[[ AVAILABLE DATA, beginning ]]

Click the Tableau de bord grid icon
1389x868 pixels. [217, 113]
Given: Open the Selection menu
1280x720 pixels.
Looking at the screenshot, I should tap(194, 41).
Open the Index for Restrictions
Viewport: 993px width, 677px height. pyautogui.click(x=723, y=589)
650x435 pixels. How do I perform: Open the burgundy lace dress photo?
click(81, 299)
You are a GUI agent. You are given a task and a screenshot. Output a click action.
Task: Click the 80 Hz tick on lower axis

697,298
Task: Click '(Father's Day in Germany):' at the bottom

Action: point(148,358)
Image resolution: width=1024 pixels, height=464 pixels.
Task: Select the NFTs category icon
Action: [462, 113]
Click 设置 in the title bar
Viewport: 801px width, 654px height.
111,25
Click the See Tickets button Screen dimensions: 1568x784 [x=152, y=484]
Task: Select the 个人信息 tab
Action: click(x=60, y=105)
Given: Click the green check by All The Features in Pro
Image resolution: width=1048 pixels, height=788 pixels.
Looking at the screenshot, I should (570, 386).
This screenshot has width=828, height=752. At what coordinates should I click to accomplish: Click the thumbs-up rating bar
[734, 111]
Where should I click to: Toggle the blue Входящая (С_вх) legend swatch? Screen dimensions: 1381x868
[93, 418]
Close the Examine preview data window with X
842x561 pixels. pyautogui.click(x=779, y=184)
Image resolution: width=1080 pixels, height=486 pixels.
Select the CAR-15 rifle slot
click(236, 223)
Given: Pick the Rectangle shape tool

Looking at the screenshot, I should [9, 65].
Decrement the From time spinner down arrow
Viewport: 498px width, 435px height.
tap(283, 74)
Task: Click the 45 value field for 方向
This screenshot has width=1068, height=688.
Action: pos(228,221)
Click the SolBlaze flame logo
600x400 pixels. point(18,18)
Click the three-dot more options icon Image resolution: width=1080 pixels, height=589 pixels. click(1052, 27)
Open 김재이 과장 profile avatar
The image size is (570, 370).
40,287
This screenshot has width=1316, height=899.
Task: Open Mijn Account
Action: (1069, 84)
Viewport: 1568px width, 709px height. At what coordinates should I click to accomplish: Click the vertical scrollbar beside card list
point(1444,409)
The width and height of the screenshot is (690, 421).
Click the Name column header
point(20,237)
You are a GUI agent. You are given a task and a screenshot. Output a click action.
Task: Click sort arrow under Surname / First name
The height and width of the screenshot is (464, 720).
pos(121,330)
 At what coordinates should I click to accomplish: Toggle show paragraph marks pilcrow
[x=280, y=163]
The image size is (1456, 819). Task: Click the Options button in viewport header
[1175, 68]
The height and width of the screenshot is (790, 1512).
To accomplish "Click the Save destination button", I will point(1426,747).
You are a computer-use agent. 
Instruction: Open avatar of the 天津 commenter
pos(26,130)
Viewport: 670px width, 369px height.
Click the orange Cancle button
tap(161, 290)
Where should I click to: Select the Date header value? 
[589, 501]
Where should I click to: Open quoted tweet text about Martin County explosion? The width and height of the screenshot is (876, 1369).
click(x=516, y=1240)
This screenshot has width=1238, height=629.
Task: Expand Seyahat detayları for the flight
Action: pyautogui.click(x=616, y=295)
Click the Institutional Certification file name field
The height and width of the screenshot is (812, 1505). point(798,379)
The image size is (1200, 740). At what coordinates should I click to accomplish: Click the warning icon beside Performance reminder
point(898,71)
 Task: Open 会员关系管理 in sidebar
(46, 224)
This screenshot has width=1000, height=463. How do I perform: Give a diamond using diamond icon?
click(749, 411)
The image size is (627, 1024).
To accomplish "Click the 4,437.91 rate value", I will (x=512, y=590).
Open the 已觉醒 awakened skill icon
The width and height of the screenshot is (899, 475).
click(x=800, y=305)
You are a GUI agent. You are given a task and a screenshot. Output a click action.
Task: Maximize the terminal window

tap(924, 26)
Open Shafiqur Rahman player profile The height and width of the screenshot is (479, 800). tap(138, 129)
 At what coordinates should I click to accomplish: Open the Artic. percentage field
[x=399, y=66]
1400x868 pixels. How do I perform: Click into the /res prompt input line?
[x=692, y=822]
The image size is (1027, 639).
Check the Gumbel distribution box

[[ AVAILABLE DATA, end ]]

All entries must be repeated verbatim.

▶ [EXERCISE OUTPUT]
Click the Tableau de bord grid icon
1389x868 pixels. [217, 113]
Given: Open the Selection menu
1280x720 pixels.
Looking at the screenshot, I should tap(194, 41).
Open the Index for Restrictions
Viewport: 993px width, 677px height. pyautogui.click(x=723, y=589)
650x435 pixels. How do I perform: Open the burgundy lace dress photo?
click(81, 299)
You are a GUI agent. You are given a task and a screenshot. Output a click action.
Task: Click the 80 Hz tick on lower axis

697,298
Task: Click '(Father's Day in Germany):' at the bottom

Action: point(148,358)
Image resolution: width=1024 pixels, height=464 pixels.
Task: Select the NFTs category icon
Action: [462, 113]
Click 设置 in the title bar
Viewport: 801px width, 654px height.
111,25
Click the See Tickets button Screen dimensions: 1568x784 [x=152, y=484]
Task: Select the 个人信息 tab
Action: click(x=60, y=105)
Given: Click the green check by All The Features in Pro
Image resolution: width=1048 pixels, height=788 pixels.
Looking at the screenshot, I should (570, 386).
This screenshot has width=828, height=752. At what coordinates should I click to accomplish: Click the thumbs-up rating bar
[734, 111]
Where should I click to: Toggle the blue Входящая (С_вх) legend swatch? Screen dimensions: 1381x868
[93, 418]
Close the Examine preview data window with X
842x561 pixels. pyautogui.click(x=779, y=184)
Image resolution: width=1080 pixels, height=486 pixels.
Select the CAR-15 rifle slot
click(236, 223)
Given: Pick the Rectangle shape tool

Looking at the screenshot, I should [9, 65].
Decrement the From time spinner down arrow
Viewport: 498px width, 435px height.
tap(283, 74)
Task: Click the 45 value field for 方向
This screenshot has width=1068, height=688.
Action: pos(228,221)
Click the SolBlaze flame logo
600x400 pixels. point(18,18)
Click the three-dot more options icon Image resolution: width=1080 pixels, height=589 pixels. click(1052, 27)
Open 김재이 과장 profile avatar
The image size is (570, 370).
40,287
This screenshot has width=1316, height=899.
Task: Open Mijn Account
Action: (1069, 84)
Viewport: 1568px width, 709px height. At what coordinates should I click to accomplish: Click the vertical scrollbar beside card list
point(1444,409)
The width and height of the screenshot is (690, 421).
Click the Name column header
point(20,237)
You are a GUI agent. You are given a task and a screenshot. Output a click action.
Task: Click sort arrow under Surname / First name
The height and width of the screenshot is (464, 720).
pos(121,330)
 At what coordinates should I click to accomplish: Toggle show paragraph marks pilcrow
[x=280, y=163]
The image size is (1456, 819). Task: Click the Options button in viewport header
[1175, 68]
The height and width of the screenshot is (790, 1512).
To accomplish "Click the Save destination button", I will point(1426,747).
You are a computer-use agent. 
Instruction: Open avatar of the 天津 commenter
pos(26,130)
Viewport: 670px width, 369px height.
Click the orange Cancle button
tap(161, 290)
Where should I click to: Select the Date header value? 
[589, 501]
Where should I click to: Open quoted tweet text about Martin County explosion? The width and height of the screenshot is (876, 1369).
click(x=516, y=1240)
This screenshot has width=1238, height=629.
Task: Expand Seyahat detayları for the flight
Action: pyautogui.click(x=616, y=295)
Click the Institutional Certification file name field
The height and width of the screenshot is (812, 1505). point(798,379)
The image size is (1200, 740). At what coordinates should I click to accomplish: Click the warning icon beside Performance reminder
point(898,71)
 Task: Open 会员关系管理 in sidebar
(46, 224)
This screenshot has width=1000, height=463. How do I perform: Give a diamond using diamond icon?
click(749, 411)
The image size is (627, 1024).
To accomplish "Click the 4,437.91 rate value", I will (x=512, y=590).
Open the 已觉醒 awakened skill icon
The width and height of the screenshot is (899, 475).
click(x=800, y=305)
You are a GUI agent. You are given a task and a screenshot. Output a click action.
Task: Maximize the terminal window

tap(924, 26)
Open Shafiqur Rahman player profile The height and width of the screenshot is (479, 800). tap(138, 129)
 At what coordinates should I click to accomplish: Open the Artic. percentage field
[x=399, y=66]
1400x868 pixels. How do I perform: Click into the /res prompt input line?
[x=692, y=822]
The image size is (1027, 639).
Check the Gumbel distribution box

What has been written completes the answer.